A wind farm near the village of Bothel, Cumbria (Photo: Alamy)
“Energy prices may rise by a third,” says our disastrous secretary of state of energy and climate change Chris Huhne. Rubbish. They’re going to rise by a hell of a lot more than that before he is finished. Alternative energy, let us never forget, is just that: an alternative to energy. Wind power and solar power are so risibly inefficient that the only way they can ever be economically viable is with lashings and lashings of taxpayer subsidy. Nuclear power would be much more effective but Huhne has effectively ruled it out. Why? Because in Huhne’s bizarre Weltanschauung, it’s OK for the taxpayer to subsidise low-carbon energy that doesn’t work (wind, solar) but not low-carbon energy that does work (nuclear).

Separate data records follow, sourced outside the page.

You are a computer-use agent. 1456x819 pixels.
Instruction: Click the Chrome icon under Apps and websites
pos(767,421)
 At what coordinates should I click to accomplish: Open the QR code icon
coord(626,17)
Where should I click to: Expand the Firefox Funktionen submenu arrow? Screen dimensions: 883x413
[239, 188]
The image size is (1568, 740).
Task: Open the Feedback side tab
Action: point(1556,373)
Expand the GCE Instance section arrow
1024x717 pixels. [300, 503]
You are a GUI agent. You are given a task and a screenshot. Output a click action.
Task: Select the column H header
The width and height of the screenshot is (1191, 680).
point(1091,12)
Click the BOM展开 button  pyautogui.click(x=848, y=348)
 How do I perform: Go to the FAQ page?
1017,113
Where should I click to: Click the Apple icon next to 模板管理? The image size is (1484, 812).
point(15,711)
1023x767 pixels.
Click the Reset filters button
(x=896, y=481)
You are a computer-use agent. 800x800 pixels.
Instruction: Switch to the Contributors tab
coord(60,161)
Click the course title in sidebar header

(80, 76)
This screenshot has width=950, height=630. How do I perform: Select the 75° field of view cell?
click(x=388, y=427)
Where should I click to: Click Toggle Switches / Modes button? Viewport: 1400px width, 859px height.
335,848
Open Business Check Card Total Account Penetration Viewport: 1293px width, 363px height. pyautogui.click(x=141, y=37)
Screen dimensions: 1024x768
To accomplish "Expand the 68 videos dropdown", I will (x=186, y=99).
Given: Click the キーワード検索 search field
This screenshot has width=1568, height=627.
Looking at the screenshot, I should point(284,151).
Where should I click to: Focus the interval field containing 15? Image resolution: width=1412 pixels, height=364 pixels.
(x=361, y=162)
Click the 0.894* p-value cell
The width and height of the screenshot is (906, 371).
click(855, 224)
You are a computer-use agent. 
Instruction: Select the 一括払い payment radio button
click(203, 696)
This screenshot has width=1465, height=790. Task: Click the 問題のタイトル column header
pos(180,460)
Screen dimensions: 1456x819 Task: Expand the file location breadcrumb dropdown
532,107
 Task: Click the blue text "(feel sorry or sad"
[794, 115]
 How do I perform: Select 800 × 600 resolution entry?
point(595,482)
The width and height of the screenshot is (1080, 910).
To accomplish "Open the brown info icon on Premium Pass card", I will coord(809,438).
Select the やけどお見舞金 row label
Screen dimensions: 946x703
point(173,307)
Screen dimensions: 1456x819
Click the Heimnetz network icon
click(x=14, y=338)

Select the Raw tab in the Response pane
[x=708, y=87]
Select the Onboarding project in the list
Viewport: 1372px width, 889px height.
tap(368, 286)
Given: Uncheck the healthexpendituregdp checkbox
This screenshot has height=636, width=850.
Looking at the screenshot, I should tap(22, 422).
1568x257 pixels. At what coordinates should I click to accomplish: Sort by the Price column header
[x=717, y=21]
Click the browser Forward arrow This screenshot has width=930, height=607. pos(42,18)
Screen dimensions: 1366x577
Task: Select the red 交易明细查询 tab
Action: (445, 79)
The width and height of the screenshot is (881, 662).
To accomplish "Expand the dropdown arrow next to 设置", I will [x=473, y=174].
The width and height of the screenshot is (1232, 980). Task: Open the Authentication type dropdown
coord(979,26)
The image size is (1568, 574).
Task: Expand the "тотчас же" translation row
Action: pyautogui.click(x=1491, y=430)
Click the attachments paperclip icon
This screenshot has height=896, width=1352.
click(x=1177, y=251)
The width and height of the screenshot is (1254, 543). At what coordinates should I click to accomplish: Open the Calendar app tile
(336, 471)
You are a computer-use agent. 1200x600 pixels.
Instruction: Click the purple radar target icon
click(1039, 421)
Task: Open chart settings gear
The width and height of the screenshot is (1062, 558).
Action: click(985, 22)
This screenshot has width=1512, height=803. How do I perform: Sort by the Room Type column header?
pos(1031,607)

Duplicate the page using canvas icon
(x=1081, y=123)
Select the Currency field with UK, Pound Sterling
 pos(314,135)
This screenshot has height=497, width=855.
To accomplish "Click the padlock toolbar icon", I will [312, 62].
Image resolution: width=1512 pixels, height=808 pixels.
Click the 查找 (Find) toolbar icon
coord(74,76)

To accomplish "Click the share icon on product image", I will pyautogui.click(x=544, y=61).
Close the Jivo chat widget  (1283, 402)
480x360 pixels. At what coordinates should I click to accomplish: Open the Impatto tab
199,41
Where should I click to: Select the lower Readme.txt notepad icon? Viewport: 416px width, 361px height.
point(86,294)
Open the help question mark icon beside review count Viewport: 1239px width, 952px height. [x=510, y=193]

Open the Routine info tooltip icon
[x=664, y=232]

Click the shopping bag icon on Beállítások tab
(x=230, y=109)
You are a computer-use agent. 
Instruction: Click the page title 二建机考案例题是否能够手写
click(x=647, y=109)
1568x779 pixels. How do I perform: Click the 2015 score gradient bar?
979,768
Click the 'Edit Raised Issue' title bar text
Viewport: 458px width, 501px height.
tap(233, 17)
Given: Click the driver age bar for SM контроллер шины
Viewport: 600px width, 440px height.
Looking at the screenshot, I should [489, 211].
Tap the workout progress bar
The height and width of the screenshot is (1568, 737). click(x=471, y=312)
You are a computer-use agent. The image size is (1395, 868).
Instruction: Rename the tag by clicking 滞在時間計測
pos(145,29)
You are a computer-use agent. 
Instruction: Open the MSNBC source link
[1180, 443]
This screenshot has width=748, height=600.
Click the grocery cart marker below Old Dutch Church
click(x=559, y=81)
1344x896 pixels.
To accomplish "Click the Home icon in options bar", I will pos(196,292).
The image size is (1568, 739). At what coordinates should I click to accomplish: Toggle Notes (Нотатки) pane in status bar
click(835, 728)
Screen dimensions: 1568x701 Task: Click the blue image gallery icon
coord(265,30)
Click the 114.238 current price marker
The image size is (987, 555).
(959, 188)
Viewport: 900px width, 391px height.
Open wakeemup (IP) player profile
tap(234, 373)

But it’s not Huhne’s breathtaking hypocrisy, ignorance and eco-fanaticism I want to talk about today. Rather I want to focus on just one aspect of it: his plan to carpet Britain in wind farms. What I should like to know is how many of you are with me on this one. It seems to me that at the moment we are sleepwalking towards the greatest environmental disaster of our lifetimes: in the name of alleviating something distant and imaginary – “Climate Change” – our government is now committed to the destruction of the British landscape. And what I’m not sensing, yet, is any kind of serious, concerted resistance.
We need a figurehead. (Not me, unfortunately. I ain’t got the time or the fame or the diplomatic skills.) We need somebody who can galvanise ordinary British people into saving their countryside before it’s too late. Ideally that figurehead would have been the Prince of Wales. But as I explained in last week’s Spectator the Prince has rather ruled himself out of that one. Alan Titchmarsh? He’s the only name that immediately springs to mind, but perhaps you can suggest others.
Next we need money to counter all the propaganda which is spewed out, much of it at taxpayer’s expense of course, by quangos like the Carbon Trust, by schools, by organisations like Renewable UK (formerly the British Wind Energy Association) – each of them repeating the same fundamental lies: that CO2 is a pollutant (not a plant food); that Man-Made Climate Change is a serious, pressing threat; that wind farms are the solution.
Above all, though, we need to stop kidding ourselves that if only we concentrate on how thoroughly marvellous Michael Gove is or what a splendid idea elected police chiefs are, this nasty, scary energy policy our Coalition has decided to foist on us will somehow magically evaporate. At the moment, we seem to be allowing their spokesmen to get away with all manner of nonsense, such as:
1. Britain needs to set an example on CO2 reduction.
No it doesn’t. At least not unless you believe in futile, suicidal gestures. China’s burgeoning CO2 output alone is more than enough to wipe out any paltry emissions Britain makes by going “low carbon”.
2. It will create green jobs.
Only in places like China, where the wind turbines are manufactured. There will be no benefits to the British economy, just a disastrous replay of the Spanish experience where for every “green job” created by government subsidy, 2.2 jobs were lost in the real economy.
3. It will provide “energy security”.
No it won’t. Because wind power is so unreliable, it has to be backed up by conventional power such as coal or gas. If energy security is really what we want we should go for more coal-fired power. We are, after all, sitting on an island of coal.
4. It doesn’t destroy property values, ruin views, chop birds to pieces, or create a low subsonic hum which drives anyone unfortunate to live by a wind farm mad.
Yep. Sounds like you’ve been taking your daily dose of propaganda from the likes of Renewable UK and Polly Toynbee, who thinks wind farms are rather attractive.
5. The future is low carbon.
Says who? What we need, now more than ever, is cheap power to generate the economic growth the world needs to lift itself out of the looming double-dip recession. Low carbon energy is, by definition, not cheap.
6. But what about “climate change”?
What about it? If it’s “global warming” you’re worried about, it stopped in 1998. Global cooling is a much more imminent and serious problem. Recent changes in the Pacific Decadal Oscillation mean that we’re now set for a 30 year cooling period guaranteed to make a mockery of all our fears about “global warming.” Yet here we are, embarked on a policy guaranteed to raise our energy bills to unaffordable levels, as we enter a period of colder winters.
This nonsense has got to stop. People, are you with me?